Inhibition of the growth of hepatocellular carcinoma cells through fibroblast growth factor 18 suppressed by miR-139
- Authors:
- Published online on: August 2, 2017 https://doi.org/10.3892/or.2017.5869
- Pages: 2565-2571
Abstract
Introduction
Hepatocellular carcinoma (HCC) is one of the six malignancies in the world and with a mortality rate among patients (1,2). Although advances in medicine and surgical procedures have improved the treatment of HCC, the prognosis of patients with HCC is poor with a low long-term survival rate due to a high recurrence rate and postoperative metastasis (3–5). The accurate molecular mechanism that contributes to the occurrence and development of HCC is unclear. Thus, it is necessary to find new individualized molecules which are involved in HCC and clarify their roles, to further develop new therapeutics for HCC treatment.
FGF18 is a member of the fibroblast growth factor (FGF) family (6). The FGF family includes 22 members, which possess mitogenic and cell survival activities, and are involved in a variety of biological processes, such as embryonic development, cell growth, morphogenesis, tissue repair and angiogenesis (7). FGF18 is an essential mitogen in embryonic limb development and is required for differentiation during osteogenesis and chondrogenesis (8–10). Additionally, as a pleiotropic growth factor, FGF18 stimulates proliferation in a number of tissues, most notably the liver (11) and small intestine (8,12). Recently, FGF18 was reported to be highly expressed in colon cancer and ovarian cancer. Increased FGF18 expression, which plays a key role in controlling tumor growth and invasion, was associated with tumor progression and poor overall survival in patients (13–15). FGF18 can also affect both the tumor and the connective tissue cells of the tumor microenvironment (16,17). Overexpression of FGF18 promoted tumor progression by modulating migration, invasion and tumorigenicity of cancer cells arguably through different signaling pathways (13,15). These findings demonstrated that FGF18 is important for a subset of ovarian cancers and may serve as a therapeutic target. However, there is still no study concerning the regulation mechanism of FGF18 in HCC.
The occurrence of cancers undergoes multiple complicated stages that are caused by many factors. Thus, there is a lack of effective treatments. The strategy of gene-direct inhibition may be an effective method in cancer therapy.
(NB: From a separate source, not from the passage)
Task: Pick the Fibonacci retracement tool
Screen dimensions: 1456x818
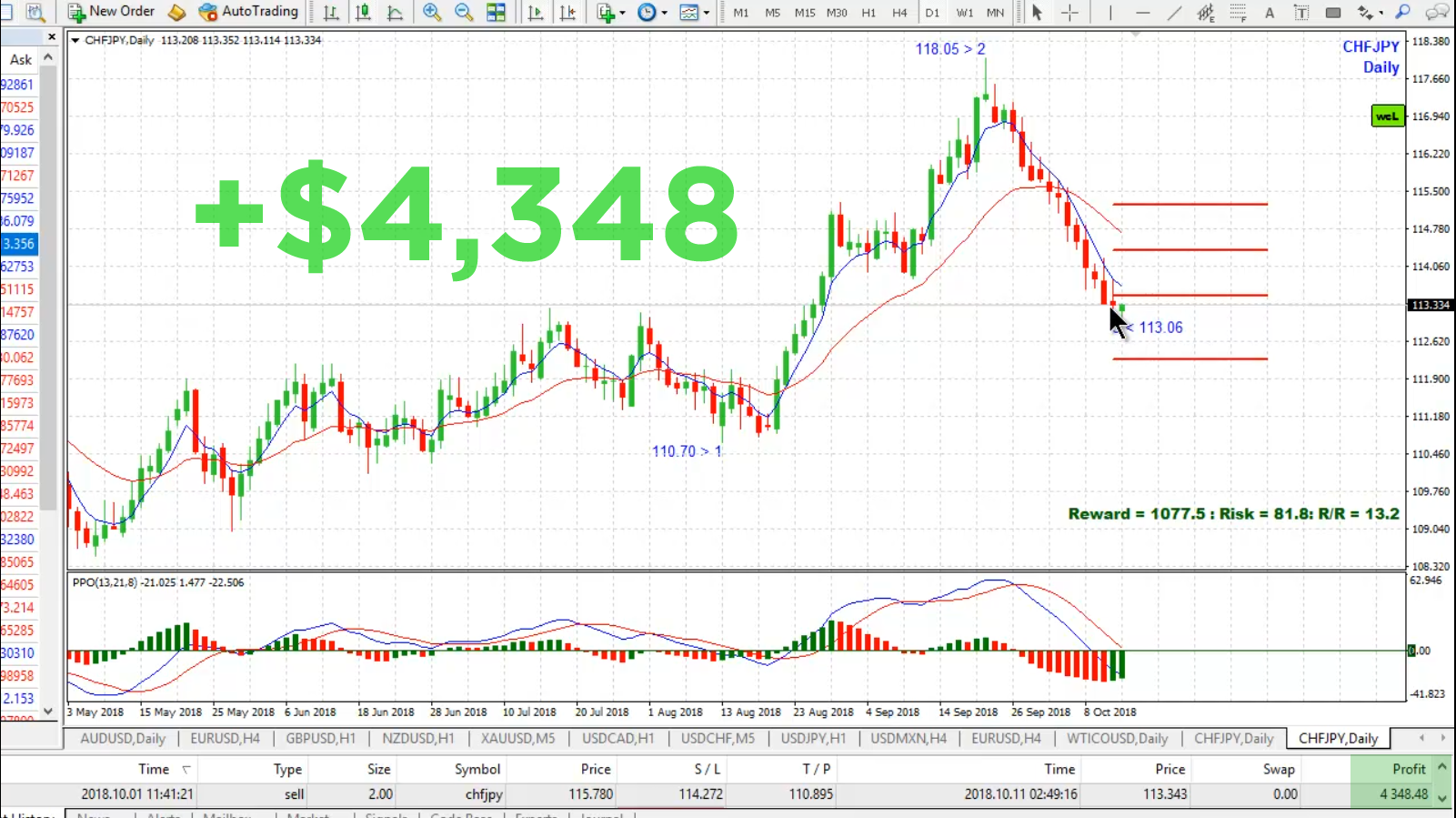Action: point(1238,13)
MicroRNAs (miRNAs) are a class of small RNAs that can regulate gene expression at the mRNA level and function in various cellular processes and biological activities. They can be used to regulate the development of cancer, through cell apoptosis, invasion and proliferation (18). Numerous miRNAs in HCC have been widely investigated, and have also been identified as diagnostic and prognostic markers as well as therapeutic candidates for HCC. This strategy may provide accurate clinical decisions for HCC diagnosis and treatment (19,20).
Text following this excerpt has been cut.